In today’s New York Times Economix Blog, Uwe Reinhardt poses the central question: “Is ‘More Efficient” Always Better?” In answer to the question he provides the basic definitions one would confront in an introductory economics course – including appropriate references to Pareto – and proceeds to point out that some efficient points, such as R and U, are not necessarily better than some inefficient ones (any in the region bounded by X, Y, and Z).
He then proceeds to link efficiency with optimality, which becomes his point of contention.
“One suspects that the term optimal came into widespread use among economists as a marketing device to promote their normative propositions based on efficiency. But as Professor Arrow warns his colleagues on this point:
A definition is just a definition, but when the definiendum is a word already in common use with highly favorable connotations, it is clear that we are really trying to be persuasive; we are implicitly recommending the achievement of optimal states.

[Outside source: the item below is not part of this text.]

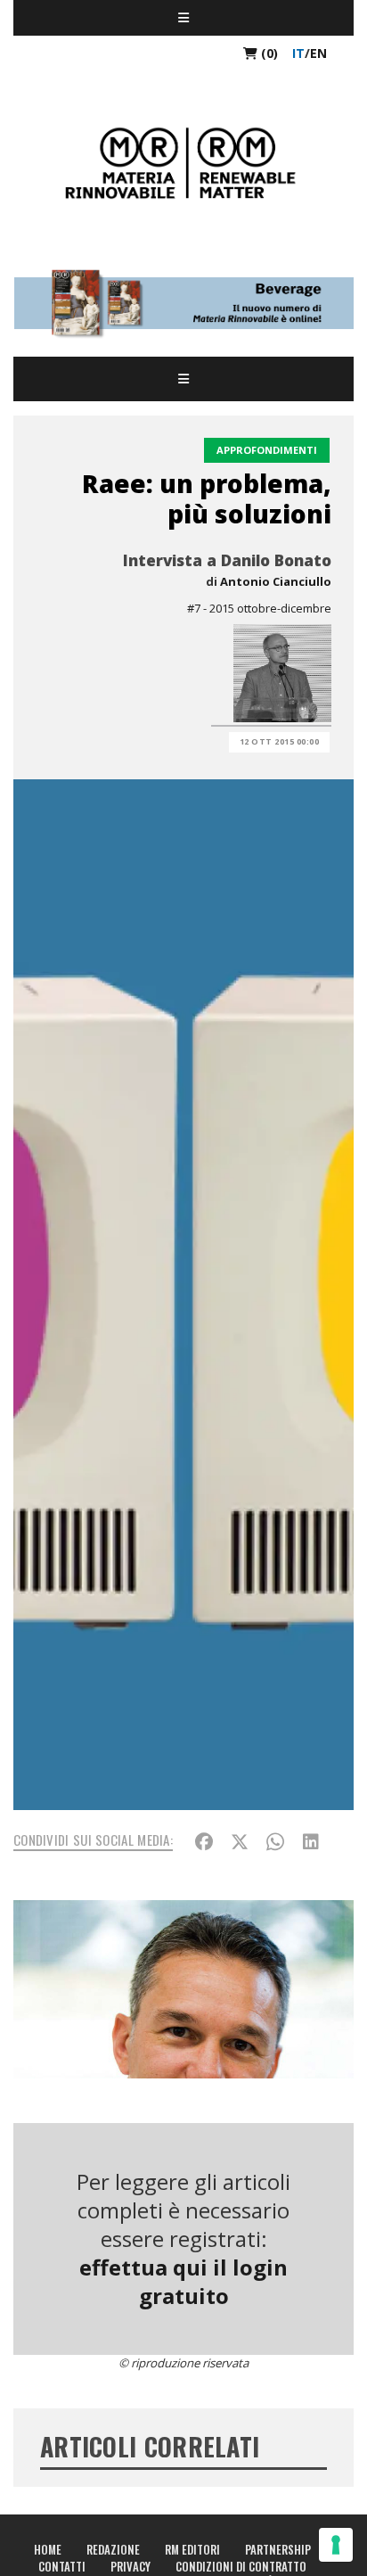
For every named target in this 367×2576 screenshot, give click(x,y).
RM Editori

Alas, it gets worse. Astute readers will have figured out by now that literally every point falling on the entire solid curve in the graph must be “Pareto optimal” by the economist’s definition of that term, not only those falling on line segment Y-Z. That circumstance makes the economist’s use of the word optimal even more dubious.”
In my view, Reinhardt stops in the wrong place. Rather than “dis” the term efficiency, he could differentiate between Pareto efficient (all points on the concave curve bounded by the two axes and called in this case the Happiness Possibility Frontier or HPF) and Pareto optimality (which employs Pareto’s notion that, at these points, to make someone better off, another person must be made worse off.) So what’s the point? Actually, there are two points to be made.
1. For any point (or allocation) below the HPF, that is any Pareto inefficient allocation, there exist Pareto improvement possibilities, and economists should encourage taking advantage of such.
2. Once on the HPF, Pareto optimal allocations depend upon social preferences, about which economists have no unique judgment to contribute; however, each such social choice judgment does yield consequences with opportunity costs (foregone choices) that can be identified. Stated differently, all Pareto efficient points are candidate points to be Pareto optimal under some set (of sometimes very curious) social preferences.
To conclude, the notion of efficiency is not a vague term, and it does reflect a value free standard. In my view, one can claim that for any Pareto inefficient allocation, Pareto improvements exist. Efficiency, however, says nothing about the optimal choice until preferences – in this case comparison of A’s vs. B’s happiness – is made. Furthermore, economists should encourage those making such social preferences to be transparent rather than hide them in 2000 pages of legislation.